Del mismo modo, el saber y la erótica que se ponen en juego en el vínculo
transferencial están hechos esencialmente de esta falta del decir y del decir
de la falta, por lo que ocurre la interpretación como expresión de la
multiplicidad inagotable del sentido, bloqueada cuando se piensa el lenguaje
como instrumento de comunicación. En este marco, la literatura y el saber del
que ella dice se alojan precisamente en el vacío sobre el que se estructura el
lenguaje, lo que hace posible la manifestación del desacuerdo, que es siempre
el ejercicio de la interpretación como política, por lo cual toda división y
reparto de la palabra en logos y phoné quedan cuestionados en nombre de
la actividad interpretativa que cualquiera puede realizar. Si siempre hay
demasiadas palabras para los objetos del mundo y, a la vez, hay muy pocas; si
el sentido no le pertenece a nadie, sino que se construye socialmente, en el
juego consistente en poner entre comillas el empleo de cualquier signo o
expresión lingüísticos, la política en general y la política de la literatura
en particular sitúan al sujeto hablante en el seno de la lengua con la que debe
tratar, en todos los sentidos del tratamiento, puesto que la lengua, como lo
sabían y decían los griegos, sobre todo Platón y sus muy odiados sofistas, es
simultáneamente medicina y veneno, logos
pharmakón.
- El
ejercicio de la lengua
Entonces,
en la interpretación del poema de Vilariño, algo sucedió, algo que modificó la
distribución de los espacios, del reparto de la palabra pertinente y la palabra
impertinente, del logos y la phoné. Mientras todos estábamos en
suspenso, esperando encontrar algo que iluminara mejor lo que se expresaba en
el poema, desde su margen lateral Walter levantó la mano. La sociología al uso
nos anticipaba que lo había hecho para solicitar permiso a fin de darles
satisfacción a sus necesidades biológicas de orinar: el cuerpo apremiaba y no
existía ningún criterio que pusiera entre paréntesis la voz de la fisiología,
de la impertinente nuda vida. Pero las cosas fueron sensiblemente diferente:
Walter notó que si se cambiaban de orden ciertos versos, el poema hablaba de la
niebla según el natural estado de las cosas. En efecto, en «Tango» leemos «Yo
vengo por la calle / compro pan / entro en casa / hay niebla y vengo triste»,
pero si la poeta hubiera dispuesto los versos de otro modo, por ejemplo: «Yo
vengo por la calle / compro pan / hay niebla y vengo triste / entro en casa»,
la niebla rodearía a la casa, como es lo corriente, y no podríamos pensar en
una lectura metafórica a partir de la existencia de la niebla en el interior de
la casa.
En
efecto, la lectura de Walter, que nos dejó boquiabiertos a todos, ponía de
relieve no solo la posibilidad de que la niebla no se ajustara al reparto
natural de las cosas de la vida, por lo que los elementos como aquella podían
emplearse metafóricamente porque, en rigor, son palabras, sino también que el
propio Walter era un ser de palabra, un ser de logos, que irrumpía contra toda la sociología que lo había clavado
en los márgenes del salón, de la escuela y de la sociedad, que lo había
condenado a venir eternamente de los quintiles más pobres de esta sociedad
mapeada sociológicamente, expresión de una distribución particular de los
cuerpos y de los lugares que ocupan y los nombres con que se los designa.
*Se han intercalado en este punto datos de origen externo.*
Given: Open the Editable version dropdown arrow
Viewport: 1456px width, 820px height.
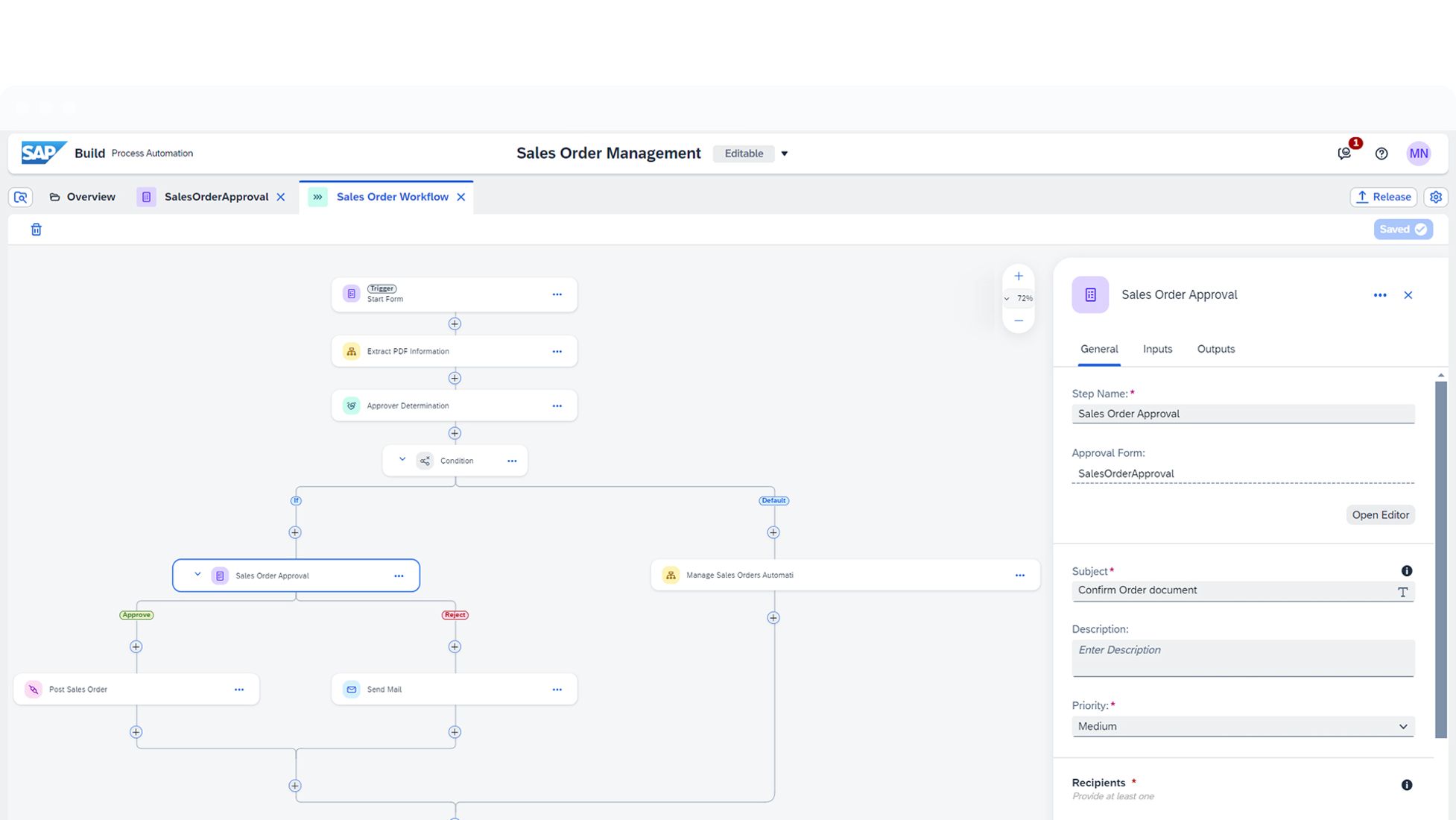Looking at the screenshot, I should (x=784, y=154).
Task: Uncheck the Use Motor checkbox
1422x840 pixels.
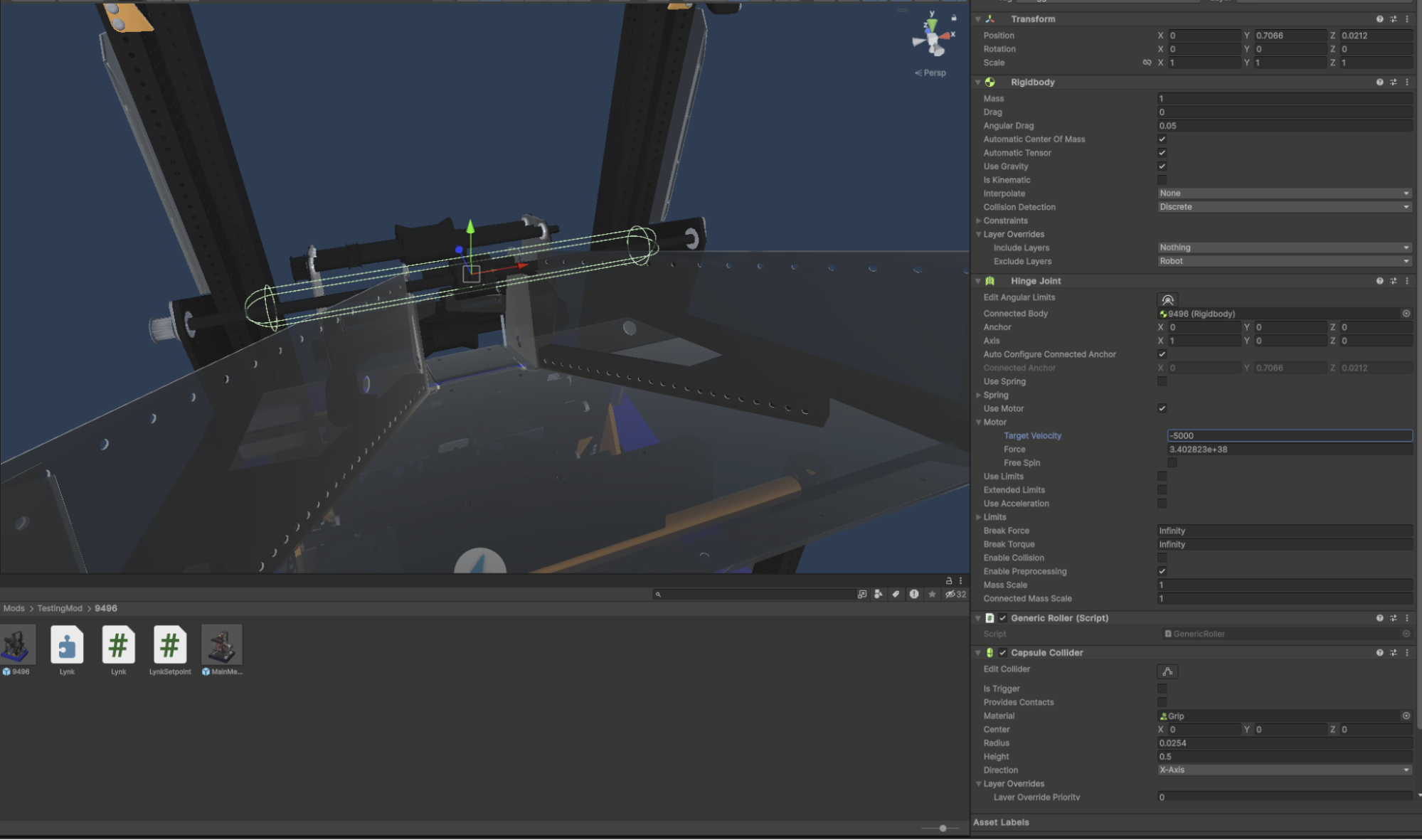Action: click(x=1162, y=408)
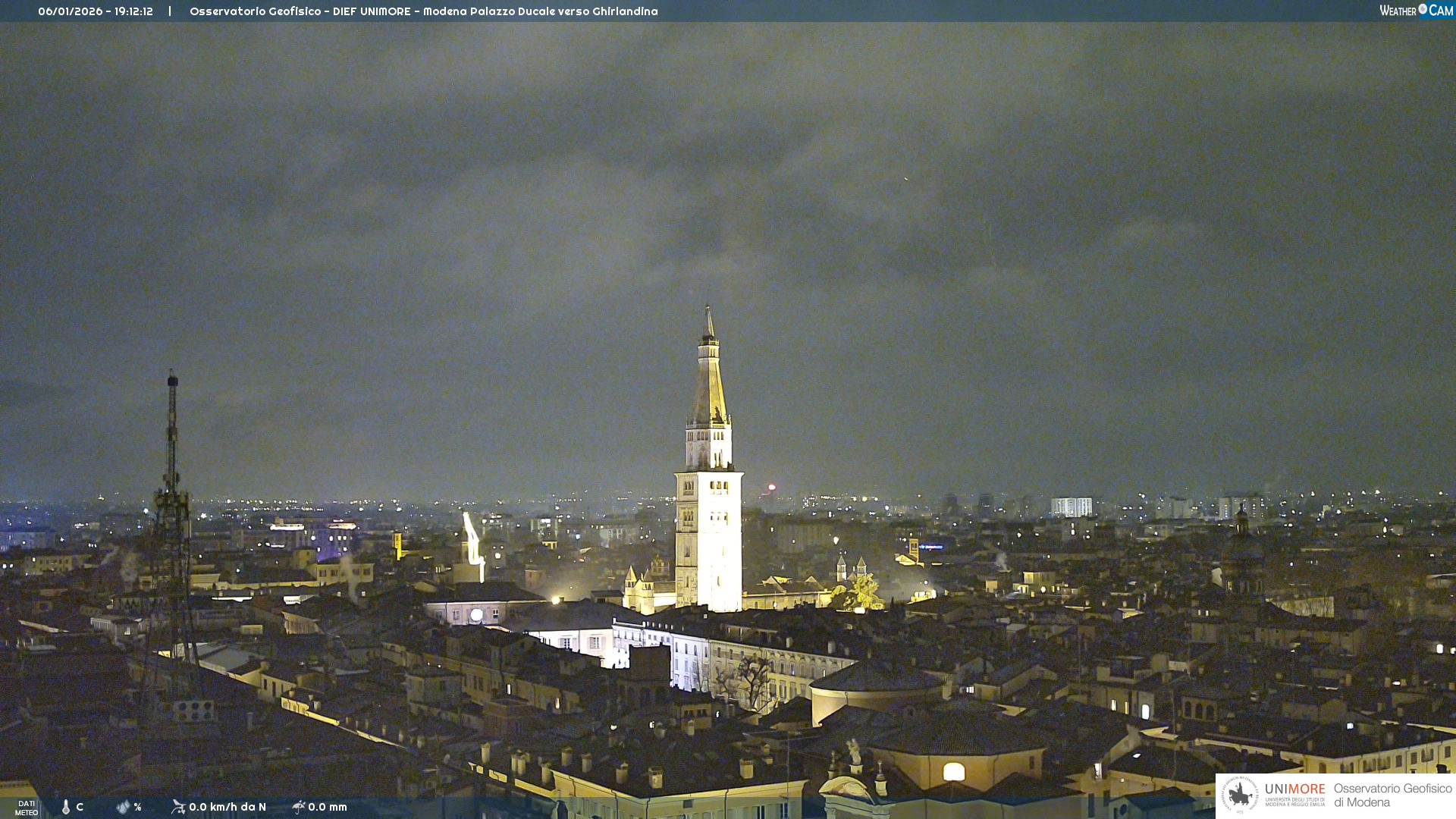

Walter se emancipaba intelectualmente contra el orden embrutecedor de la
escuela, y lo hacía mediante el ejercicio impertinente de la interpretación,
más pertinente que nunca, cuya impertinencia fundamental era anticipar el
comportamiento escolar de Walter según un conjunto de factores que lo
encuadraban como un «objeto sociológico» por cuyo cuerpo pasaba y se extendía
una intrincada red de poder (una microfísica del poder) que definía una serie
de principios de inteligibilidad del mundo, una forma de su sensibilidad.